Szerokim echem odbiło się upublicznienie oświadczenia majątkowego Marka Paprockiego, przewodniczącego Rady Powiatu i jednego z najbardziej wpływowych ludzi w Mielcu. Jako że jest on też człowiekiem majętnym, w Internecie zaroiło się od komentarzy, często złośliwych.
Z oświadczenia Paprockiego wynika, że ma on 354 348 zł, 8 tys. dolarów i 300 euro – jako małżeńską wspólnotę majątkową. Wraz z żoną jest również właścicielem 1/4 domu o powierzchni 82,5 metrów kwadratowych i wartości 125 tys. zł. Pozostała część budynku należy do jego syna. W podobny sposób została podzielona działka, na której znajduje się dom Paprockich.
Wspólnie z żoną, posiada również dwa samochody: renault talisman o wartości 98 tys. zł i renault koleos – 24 tys. zł. W oświadczeniu przewodniczącego są też jego dochody z ub.r. jako: dyrektora Szkoły Podstawowej nr 1, radnego powiatowego i członka rady nadzorczej Miejskiego Przedsiębiorstwa Gospodarki Komunalnej. Ponadto dowiadujemy się, że w 2018 r. otrzymał on wypłatę z polisy ubezpieczeniowej PZU w niemałej wysokości, bo 79 447 zł.
Oświadczenie Marka Paprockiego pewnie umknęłoby opinii publicznej, gdyby nie pojawiło się na jednym z portali. Przewodniczący przekonuje, że to było celowe: – Ironicznie pogratulowałem panu redaktorowi rzetelnego dziennikarstwa, a następnego dnia na jego portalu ukazało się moje oświadczenie, i tylko moje, pod którym każdy sobie pod nim pisze, co chce i jak chce. Jak to można inaczej tłumaczyć? – pyta.

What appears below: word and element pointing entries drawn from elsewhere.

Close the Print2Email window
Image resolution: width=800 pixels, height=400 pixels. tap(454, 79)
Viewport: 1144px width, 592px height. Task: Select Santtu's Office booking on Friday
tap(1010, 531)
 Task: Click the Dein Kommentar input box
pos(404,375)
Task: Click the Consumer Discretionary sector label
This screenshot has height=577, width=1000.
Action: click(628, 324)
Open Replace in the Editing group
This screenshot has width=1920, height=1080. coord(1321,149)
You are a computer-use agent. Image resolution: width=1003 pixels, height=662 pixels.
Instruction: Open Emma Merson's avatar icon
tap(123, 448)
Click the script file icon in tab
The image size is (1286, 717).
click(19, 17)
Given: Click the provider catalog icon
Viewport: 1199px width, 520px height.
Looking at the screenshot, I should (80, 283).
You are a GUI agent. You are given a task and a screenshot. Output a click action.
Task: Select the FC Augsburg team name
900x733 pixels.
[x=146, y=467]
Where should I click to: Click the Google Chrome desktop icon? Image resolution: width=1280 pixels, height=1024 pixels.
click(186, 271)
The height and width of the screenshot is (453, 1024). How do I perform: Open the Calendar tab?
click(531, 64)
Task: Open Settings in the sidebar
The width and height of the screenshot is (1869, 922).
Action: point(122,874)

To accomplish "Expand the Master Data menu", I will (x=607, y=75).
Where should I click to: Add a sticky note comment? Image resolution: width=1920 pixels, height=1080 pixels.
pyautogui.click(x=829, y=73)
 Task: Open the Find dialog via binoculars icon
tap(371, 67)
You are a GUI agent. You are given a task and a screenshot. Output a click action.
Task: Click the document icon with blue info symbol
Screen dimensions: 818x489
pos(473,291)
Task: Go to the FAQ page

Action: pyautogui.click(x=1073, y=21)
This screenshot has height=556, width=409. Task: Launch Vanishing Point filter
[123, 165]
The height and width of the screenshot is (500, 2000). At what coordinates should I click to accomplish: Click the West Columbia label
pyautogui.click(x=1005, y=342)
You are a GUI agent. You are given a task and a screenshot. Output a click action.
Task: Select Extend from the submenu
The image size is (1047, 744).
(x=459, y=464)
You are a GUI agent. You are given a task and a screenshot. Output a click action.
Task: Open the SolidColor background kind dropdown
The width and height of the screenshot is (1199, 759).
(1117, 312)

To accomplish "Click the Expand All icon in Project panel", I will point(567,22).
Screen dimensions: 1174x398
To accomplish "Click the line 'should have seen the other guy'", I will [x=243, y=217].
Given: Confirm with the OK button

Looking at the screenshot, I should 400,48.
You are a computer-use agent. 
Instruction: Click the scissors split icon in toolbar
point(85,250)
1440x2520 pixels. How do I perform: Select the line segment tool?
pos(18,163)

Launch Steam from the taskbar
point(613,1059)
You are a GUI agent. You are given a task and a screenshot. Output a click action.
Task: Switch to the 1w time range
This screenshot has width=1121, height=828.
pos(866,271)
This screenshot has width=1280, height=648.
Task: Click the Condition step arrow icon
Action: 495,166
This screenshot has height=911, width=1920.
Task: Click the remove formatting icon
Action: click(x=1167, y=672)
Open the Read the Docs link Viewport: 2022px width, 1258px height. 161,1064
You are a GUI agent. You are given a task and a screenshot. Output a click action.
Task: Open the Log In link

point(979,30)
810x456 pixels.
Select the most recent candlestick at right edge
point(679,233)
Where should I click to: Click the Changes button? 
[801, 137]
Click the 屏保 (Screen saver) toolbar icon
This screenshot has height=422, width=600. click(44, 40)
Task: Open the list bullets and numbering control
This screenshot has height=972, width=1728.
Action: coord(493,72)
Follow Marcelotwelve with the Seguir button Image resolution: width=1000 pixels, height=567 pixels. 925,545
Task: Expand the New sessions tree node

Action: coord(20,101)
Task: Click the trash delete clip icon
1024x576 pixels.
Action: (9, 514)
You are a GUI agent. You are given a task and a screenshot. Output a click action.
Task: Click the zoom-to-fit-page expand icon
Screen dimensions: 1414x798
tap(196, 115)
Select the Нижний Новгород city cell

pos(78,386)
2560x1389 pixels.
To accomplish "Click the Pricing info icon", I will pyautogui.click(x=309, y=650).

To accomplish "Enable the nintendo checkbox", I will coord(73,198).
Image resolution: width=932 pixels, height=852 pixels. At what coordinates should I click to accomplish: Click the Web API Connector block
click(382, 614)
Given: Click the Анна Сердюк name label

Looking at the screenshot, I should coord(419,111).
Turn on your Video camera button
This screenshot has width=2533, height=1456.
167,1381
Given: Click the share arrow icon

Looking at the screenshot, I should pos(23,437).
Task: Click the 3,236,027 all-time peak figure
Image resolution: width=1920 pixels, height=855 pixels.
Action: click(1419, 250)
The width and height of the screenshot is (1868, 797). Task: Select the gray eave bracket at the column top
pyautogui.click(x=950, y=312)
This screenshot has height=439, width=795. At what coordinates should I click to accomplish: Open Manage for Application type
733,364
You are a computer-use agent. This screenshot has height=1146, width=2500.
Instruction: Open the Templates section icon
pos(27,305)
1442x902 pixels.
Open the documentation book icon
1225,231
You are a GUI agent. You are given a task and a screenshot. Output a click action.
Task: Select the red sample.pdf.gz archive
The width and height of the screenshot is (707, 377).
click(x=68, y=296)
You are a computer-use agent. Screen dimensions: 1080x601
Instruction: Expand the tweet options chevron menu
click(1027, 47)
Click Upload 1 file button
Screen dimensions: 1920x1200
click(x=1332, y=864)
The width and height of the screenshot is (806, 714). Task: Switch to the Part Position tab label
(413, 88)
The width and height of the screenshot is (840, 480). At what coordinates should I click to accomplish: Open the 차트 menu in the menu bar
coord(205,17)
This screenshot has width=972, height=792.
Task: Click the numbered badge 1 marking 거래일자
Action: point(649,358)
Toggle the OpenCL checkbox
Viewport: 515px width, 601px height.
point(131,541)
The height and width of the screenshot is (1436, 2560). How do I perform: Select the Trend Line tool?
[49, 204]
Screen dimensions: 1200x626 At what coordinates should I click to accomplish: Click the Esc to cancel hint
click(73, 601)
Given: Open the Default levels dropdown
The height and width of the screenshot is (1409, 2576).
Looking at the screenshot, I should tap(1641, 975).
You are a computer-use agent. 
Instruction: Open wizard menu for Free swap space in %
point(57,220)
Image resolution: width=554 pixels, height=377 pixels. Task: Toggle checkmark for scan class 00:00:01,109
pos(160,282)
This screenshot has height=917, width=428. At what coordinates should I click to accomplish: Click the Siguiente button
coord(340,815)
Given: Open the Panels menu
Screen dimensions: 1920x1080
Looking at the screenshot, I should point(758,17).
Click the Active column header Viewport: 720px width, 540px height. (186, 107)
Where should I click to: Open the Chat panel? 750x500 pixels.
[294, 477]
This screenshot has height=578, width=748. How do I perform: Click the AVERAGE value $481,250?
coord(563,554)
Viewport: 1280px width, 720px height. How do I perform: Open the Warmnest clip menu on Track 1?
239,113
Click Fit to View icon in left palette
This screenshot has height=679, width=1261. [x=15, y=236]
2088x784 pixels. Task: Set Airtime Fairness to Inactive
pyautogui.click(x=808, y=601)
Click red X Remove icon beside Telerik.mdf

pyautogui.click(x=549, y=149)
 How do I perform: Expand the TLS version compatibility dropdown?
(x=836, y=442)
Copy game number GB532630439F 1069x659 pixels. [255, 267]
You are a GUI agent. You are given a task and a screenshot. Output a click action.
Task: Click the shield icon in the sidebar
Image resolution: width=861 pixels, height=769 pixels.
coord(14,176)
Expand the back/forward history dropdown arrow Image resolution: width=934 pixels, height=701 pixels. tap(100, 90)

– Cieszę się, że mam oszczędności, że jestem osobą zaradną – dodaje Paprocki. – Przez 10 lat prowadziłem działalność gospodarczą, a od 27 lat jestem dyrektorem szkoły. Jeśli przez ten czas nie udałoby mi się zaoszczędzić, to oznaczałoby, że jestem nieudacznikiem. Miałbym się wstydzić, że udało mi się dojść do majątku i zabezpieczyć rodziny? Dla mnie jest to niepojęta rzecz, że wszyscy mamy grać biedaków.